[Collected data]
_ _ _ _

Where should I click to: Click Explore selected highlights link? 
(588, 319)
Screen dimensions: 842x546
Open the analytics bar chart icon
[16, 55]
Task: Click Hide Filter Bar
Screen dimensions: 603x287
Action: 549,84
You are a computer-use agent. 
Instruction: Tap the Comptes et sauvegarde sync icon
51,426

_ _ _ _

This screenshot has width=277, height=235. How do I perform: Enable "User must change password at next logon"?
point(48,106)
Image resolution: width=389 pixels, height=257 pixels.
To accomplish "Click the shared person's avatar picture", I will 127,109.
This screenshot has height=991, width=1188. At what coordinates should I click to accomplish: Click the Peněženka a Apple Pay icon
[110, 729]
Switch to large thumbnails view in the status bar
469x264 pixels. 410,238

_ _ _ _

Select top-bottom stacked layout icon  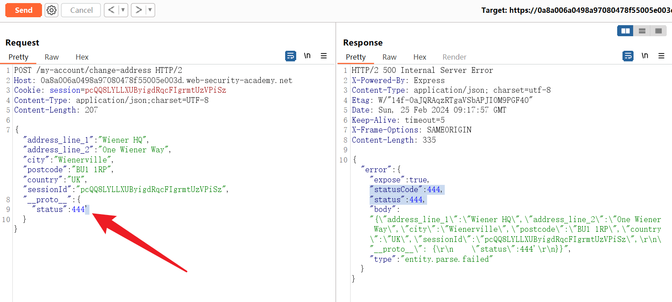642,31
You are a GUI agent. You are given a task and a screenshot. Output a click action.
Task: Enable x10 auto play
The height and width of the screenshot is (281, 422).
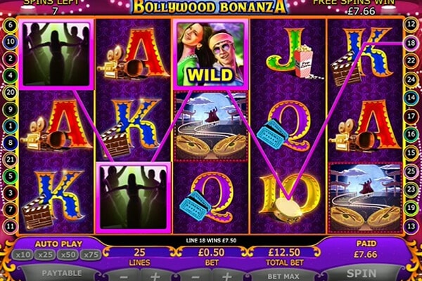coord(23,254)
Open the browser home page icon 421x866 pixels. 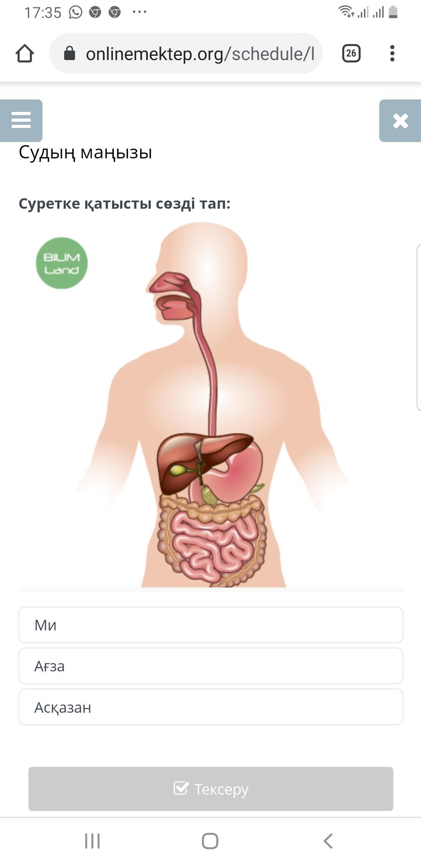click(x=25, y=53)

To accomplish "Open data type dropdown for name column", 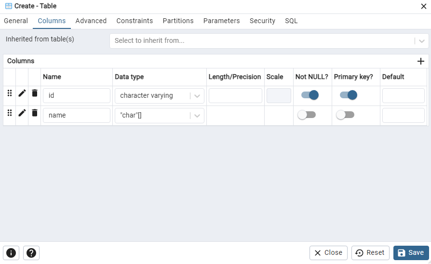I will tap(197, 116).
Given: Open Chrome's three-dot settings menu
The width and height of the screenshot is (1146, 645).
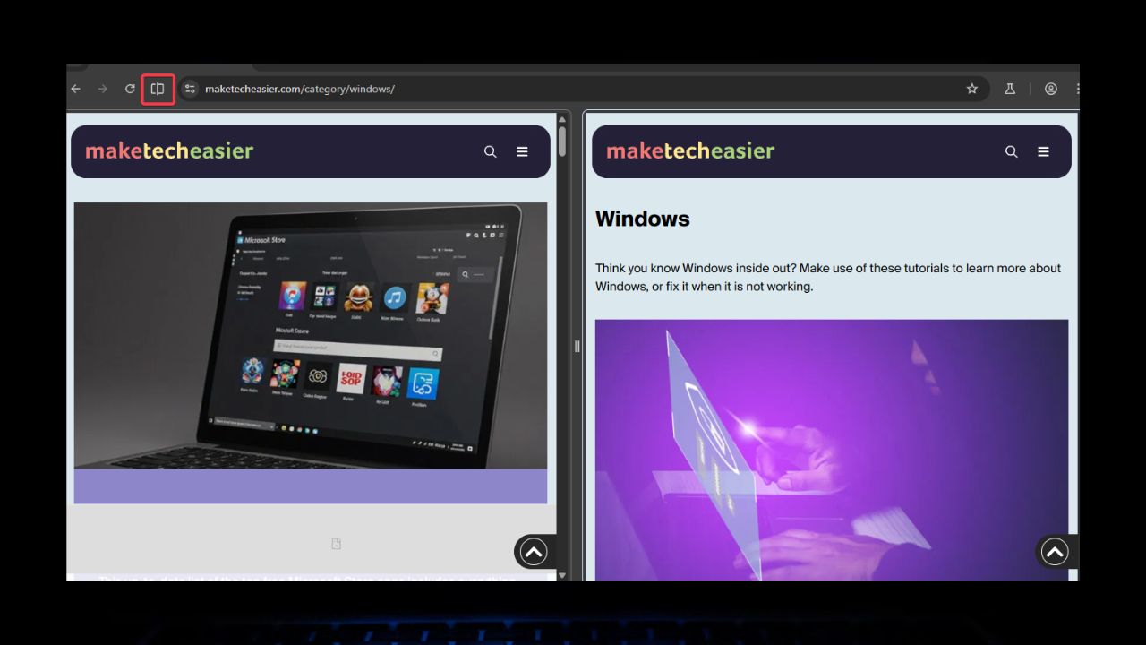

_ _ _ _

Exercise requirements » Among the lines above, repeat exactly those from the line with "Given: Open Chrome's three-dot settings menu" to the line with "The width and", counting both ends.

Exercise solution »
Given: Open Chrome's three-dot settings menu
The width and height of the screenshot is (1146, 645).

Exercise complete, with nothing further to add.